EXCERPTED PASSAGE>
A: A superb question. I don’t know. I suppose there will be online film writing (and reading, one hopes) - but I don't really know where it will be, what it will look like - I think twitter and facebook and the like have taken a big chunk out of film writing - siphoning off a lot of people and material that might have been written up at more length 3-4 years ago - or not. My RSS reader is always full - it's not as if there isn't a lot of writing being done about films. I wonder if it will be more and more necessary, though, in the future, to use visual aids in writing - clips and pictures and the like, becoming requirements for being read? On film - it's not unreasonable.... This isn't much of an answer - I suppose the problem is that I'm answering a question about reading online film writing, more than about writing. People will write - but how will they be read? Probably clicking through from twitter or facebook or something to something - blogs or notes or something - supporting longer pieces and multimedia. That's the best I can come up with.
22) Roger Livesey or David Farrar
A: This is one of those questions that exposes a vast gulf in my film watching history.
23) Best father/child (male or female) combo
A: Again - fictional father daughter? This is obvious: Chishu Ryu and Setsuko Hara in Late Spring. Real life? A lot of possibilities - the Mastroiannis for example. (Chiara probably should be the answer to he mother/daughter as well.) But I think I have to answer the Hustons - pick whichever set you want.
24) Favorite Freddie Francis movie (as a director)
A: Wait - did you edit this question after posting the quiz? I'd answered The Elephant Man, but now I find this "as a director"... I don't think I can answer that.
25) Bringing Up Baby or The Awful Truth?
A: Again, almost too close to call, but if forced, I would probably take The Awful Truth - it gets everything just about right.
26) Tina Fey vs. Kristen Wiig
A: Fey, I think
27) Name a stylistically important director and the best film that would have never been made without his/her influence.
A: Another good question - I think I will say Fritz Lang - and say every serial killer film, 3/4 of the crime dramas, and all the police procedurals, 90% of the science fiction, all the Orson Welles you can't pin on John Ford, but most of all, High and Low.

INFORMATION PROVIDED>
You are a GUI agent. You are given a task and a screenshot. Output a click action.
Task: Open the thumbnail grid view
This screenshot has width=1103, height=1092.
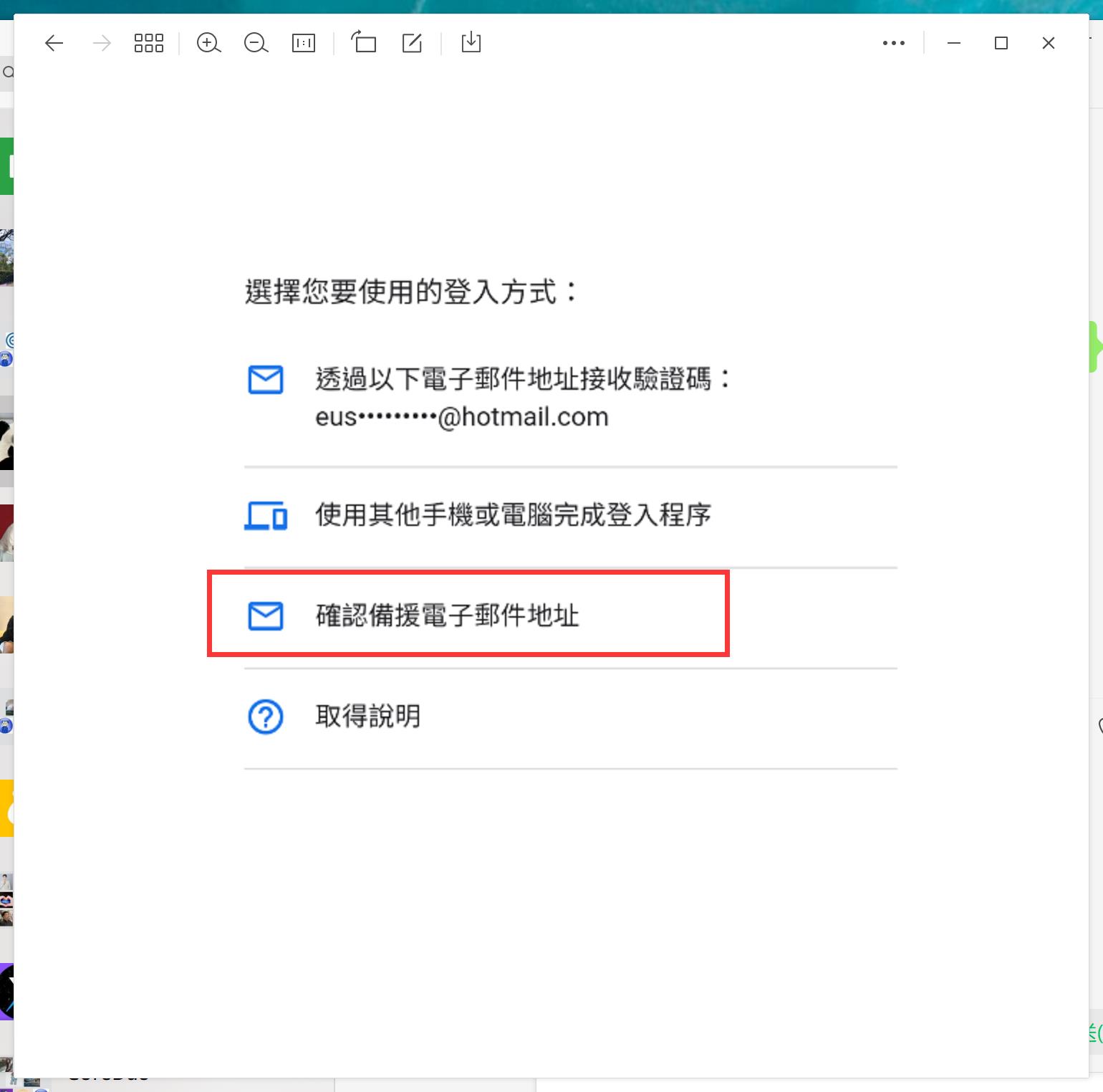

LIST OF TASKS>
1) Translate this sentence from the film quiz answers into Spanish: "People will write - but how will they be read?"
2) Set down the film quiz answers from "23) Best father/child" up to and including "set you want.".
3) List every film title named in the film quiz answers.

RESULTS OF THE TASKS>
1) La gente escribirá, pero ¿cómo serán leídos?

2)
23) Best father/child (male or female) combo
A: Again - fictional father daughter? This is obvious: Chishu Ryu and Setsuko Hara in Late Spring. Real life? A lot of possibilities - the Mastroiannis for example. (Chiara probably should be the answer to he mother/daughter as well.) But I think I have to answer the Hustons - pick whichever set you want.

3)
Late Spring
The Elephant Man
Bringing Up Baby
The Awful Truth
High and Low